Only the lines below from the one containing "Task: Click the add artifact plus icon" to the one containing "Click the Stop" should be repeated, both included and unchanged.
+++ Source material +++
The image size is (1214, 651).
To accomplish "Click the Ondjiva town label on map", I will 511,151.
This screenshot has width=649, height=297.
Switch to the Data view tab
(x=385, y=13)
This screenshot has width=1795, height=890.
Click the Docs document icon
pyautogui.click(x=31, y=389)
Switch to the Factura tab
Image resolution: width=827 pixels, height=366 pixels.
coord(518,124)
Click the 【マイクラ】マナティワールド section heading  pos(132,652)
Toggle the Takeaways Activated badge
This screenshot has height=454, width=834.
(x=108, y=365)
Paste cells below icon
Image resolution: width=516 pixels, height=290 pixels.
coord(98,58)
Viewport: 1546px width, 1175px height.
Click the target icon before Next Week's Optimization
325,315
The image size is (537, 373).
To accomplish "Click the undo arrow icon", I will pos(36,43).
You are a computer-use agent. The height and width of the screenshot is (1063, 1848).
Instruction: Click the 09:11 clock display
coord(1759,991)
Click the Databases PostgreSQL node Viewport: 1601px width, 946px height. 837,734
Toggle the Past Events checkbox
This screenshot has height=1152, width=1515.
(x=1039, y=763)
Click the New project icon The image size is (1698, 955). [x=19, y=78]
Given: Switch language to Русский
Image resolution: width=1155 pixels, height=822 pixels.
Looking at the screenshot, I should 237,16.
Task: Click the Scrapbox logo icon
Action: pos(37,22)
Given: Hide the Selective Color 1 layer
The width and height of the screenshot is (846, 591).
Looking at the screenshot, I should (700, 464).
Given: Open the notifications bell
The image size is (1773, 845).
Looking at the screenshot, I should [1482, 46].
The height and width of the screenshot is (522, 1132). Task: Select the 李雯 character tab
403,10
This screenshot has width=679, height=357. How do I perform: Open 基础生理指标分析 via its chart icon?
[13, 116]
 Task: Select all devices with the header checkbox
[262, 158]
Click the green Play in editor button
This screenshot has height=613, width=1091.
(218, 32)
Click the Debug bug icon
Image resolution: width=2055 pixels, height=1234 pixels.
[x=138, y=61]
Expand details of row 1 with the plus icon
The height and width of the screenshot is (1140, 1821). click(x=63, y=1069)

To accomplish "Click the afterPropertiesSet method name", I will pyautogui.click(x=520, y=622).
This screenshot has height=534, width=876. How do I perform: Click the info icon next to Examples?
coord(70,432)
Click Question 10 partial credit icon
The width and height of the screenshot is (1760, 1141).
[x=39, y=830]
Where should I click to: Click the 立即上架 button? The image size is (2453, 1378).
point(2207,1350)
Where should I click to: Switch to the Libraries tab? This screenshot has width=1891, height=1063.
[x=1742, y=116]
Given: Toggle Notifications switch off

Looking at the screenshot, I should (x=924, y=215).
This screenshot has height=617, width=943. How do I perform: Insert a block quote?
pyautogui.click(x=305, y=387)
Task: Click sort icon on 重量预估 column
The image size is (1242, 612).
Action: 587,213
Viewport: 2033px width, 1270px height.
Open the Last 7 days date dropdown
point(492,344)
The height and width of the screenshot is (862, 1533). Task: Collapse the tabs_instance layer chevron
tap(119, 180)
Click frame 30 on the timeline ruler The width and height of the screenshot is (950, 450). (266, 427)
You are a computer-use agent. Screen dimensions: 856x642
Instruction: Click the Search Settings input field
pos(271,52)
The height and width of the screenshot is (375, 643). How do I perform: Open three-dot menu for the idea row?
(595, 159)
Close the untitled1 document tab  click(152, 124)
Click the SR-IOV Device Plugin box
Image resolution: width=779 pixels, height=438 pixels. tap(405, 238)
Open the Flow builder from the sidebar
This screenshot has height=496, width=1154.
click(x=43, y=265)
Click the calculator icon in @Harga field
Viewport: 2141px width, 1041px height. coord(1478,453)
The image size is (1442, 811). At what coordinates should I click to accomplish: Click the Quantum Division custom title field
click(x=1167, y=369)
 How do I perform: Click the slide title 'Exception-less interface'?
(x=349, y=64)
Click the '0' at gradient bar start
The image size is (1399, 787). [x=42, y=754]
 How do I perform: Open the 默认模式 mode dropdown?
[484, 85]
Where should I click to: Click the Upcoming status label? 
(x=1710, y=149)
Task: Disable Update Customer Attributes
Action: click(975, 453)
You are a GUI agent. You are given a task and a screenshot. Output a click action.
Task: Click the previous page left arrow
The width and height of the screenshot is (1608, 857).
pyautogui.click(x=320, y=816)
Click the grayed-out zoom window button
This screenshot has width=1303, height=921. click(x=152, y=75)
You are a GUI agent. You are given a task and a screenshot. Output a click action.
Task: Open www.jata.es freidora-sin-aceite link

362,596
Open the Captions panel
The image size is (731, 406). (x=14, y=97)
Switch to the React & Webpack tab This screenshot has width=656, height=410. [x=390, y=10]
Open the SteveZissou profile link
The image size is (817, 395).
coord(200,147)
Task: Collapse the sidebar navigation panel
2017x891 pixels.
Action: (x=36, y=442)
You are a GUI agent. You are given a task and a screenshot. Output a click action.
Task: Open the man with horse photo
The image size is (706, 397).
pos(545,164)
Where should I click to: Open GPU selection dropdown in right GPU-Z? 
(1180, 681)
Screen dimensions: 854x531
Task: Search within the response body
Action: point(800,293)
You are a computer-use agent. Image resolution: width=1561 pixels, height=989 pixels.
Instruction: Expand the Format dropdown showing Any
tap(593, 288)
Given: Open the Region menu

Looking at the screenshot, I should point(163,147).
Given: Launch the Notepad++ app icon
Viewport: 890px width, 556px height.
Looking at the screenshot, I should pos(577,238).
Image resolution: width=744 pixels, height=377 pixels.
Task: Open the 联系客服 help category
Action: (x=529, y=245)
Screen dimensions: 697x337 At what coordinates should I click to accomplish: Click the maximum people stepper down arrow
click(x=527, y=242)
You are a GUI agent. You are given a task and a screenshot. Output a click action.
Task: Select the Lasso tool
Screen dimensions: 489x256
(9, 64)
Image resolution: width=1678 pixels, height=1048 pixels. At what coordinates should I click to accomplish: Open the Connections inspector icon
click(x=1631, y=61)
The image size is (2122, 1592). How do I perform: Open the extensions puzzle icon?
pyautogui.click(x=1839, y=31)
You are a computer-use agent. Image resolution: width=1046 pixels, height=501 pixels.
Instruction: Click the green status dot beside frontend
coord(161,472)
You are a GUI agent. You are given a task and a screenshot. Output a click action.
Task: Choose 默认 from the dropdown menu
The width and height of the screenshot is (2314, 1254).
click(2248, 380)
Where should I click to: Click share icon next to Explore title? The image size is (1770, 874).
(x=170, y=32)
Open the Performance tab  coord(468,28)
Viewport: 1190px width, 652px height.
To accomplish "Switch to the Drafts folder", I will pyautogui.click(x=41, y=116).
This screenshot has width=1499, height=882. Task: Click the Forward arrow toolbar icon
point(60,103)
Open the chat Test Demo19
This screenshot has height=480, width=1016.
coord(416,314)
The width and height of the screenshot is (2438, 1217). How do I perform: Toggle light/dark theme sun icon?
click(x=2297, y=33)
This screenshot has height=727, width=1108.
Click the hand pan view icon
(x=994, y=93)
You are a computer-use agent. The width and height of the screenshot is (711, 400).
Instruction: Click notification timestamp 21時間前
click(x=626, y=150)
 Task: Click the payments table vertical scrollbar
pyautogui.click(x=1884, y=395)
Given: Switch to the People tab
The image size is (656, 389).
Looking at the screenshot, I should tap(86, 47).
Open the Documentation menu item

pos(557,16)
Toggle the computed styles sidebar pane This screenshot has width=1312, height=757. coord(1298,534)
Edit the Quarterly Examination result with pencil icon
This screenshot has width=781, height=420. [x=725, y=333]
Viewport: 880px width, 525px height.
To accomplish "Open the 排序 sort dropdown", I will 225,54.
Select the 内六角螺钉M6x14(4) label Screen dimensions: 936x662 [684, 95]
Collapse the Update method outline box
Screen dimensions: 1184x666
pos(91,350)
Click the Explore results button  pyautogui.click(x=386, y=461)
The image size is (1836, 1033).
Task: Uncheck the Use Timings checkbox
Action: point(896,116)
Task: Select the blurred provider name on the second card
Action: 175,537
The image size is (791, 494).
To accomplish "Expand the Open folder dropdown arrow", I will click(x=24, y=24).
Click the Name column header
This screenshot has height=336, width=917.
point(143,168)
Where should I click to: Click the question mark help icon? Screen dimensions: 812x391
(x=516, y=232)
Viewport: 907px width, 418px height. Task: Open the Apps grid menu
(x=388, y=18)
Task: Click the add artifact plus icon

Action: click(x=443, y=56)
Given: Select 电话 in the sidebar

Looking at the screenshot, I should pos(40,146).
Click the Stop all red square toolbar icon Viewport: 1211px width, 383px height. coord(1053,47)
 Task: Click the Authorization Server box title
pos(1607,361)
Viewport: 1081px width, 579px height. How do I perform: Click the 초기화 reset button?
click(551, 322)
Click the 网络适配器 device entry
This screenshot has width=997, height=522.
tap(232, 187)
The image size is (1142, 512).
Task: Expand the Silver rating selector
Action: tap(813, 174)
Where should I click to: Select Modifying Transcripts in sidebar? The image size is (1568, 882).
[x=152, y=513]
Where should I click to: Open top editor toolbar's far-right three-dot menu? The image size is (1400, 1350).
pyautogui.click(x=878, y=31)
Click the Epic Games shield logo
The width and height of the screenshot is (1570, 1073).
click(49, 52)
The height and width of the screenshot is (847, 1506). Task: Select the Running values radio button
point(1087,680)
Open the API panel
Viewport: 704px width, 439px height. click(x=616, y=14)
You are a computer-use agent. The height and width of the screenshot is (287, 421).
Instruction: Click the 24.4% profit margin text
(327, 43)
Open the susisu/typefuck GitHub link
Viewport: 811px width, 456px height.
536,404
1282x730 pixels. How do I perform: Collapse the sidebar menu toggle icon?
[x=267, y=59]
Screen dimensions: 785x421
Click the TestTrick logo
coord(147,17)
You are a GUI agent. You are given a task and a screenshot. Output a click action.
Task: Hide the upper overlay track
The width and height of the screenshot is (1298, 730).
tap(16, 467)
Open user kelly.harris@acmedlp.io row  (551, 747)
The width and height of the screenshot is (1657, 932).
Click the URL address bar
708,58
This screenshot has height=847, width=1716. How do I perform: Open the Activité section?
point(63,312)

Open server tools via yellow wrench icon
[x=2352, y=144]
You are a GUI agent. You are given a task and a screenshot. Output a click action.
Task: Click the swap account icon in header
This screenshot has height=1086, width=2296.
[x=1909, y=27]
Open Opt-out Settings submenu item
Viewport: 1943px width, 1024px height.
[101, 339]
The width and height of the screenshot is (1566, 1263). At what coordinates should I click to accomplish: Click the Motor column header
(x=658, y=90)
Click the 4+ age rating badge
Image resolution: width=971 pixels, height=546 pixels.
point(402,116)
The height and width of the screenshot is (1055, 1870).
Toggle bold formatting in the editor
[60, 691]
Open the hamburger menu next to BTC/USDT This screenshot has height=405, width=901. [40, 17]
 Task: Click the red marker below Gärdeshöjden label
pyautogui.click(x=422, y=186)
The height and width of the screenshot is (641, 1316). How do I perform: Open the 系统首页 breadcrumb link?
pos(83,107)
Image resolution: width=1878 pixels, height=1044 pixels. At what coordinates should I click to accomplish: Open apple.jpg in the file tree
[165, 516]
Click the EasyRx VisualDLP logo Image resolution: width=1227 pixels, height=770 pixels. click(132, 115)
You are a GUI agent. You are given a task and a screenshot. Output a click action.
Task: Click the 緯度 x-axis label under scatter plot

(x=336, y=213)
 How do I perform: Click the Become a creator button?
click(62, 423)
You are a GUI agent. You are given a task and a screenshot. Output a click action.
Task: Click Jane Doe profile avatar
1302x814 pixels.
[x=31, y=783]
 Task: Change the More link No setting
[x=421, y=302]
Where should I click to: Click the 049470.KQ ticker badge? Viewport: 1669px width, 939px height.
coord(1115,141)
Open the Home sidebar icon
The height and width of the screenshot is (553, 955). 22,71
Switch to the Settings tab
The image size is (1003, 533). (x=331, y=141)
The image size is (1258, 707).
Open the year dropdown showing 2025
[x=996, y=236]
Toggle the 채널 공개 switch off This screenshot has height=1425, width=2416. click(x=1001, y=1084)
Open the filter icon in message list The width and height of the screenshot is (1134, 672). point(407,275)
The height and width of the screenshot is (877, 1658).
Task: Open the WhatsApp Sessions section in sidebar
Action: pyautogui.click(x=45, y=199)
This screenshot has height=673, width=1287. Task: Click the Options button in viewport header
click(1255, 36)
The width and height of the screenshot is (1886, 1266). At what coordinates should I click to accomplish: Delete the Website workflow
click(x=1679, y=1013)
+++
* Exercise result *
Task: Click the add artifact plus icon

Action: click(x=443, y=56)
Given: Select 电话 in the sidebar

Looking at the screenshot, I should pos(40,146).
Click the Stop all red square toolbar icon Viewport: 1211px width, 383px height. coord(1053,47)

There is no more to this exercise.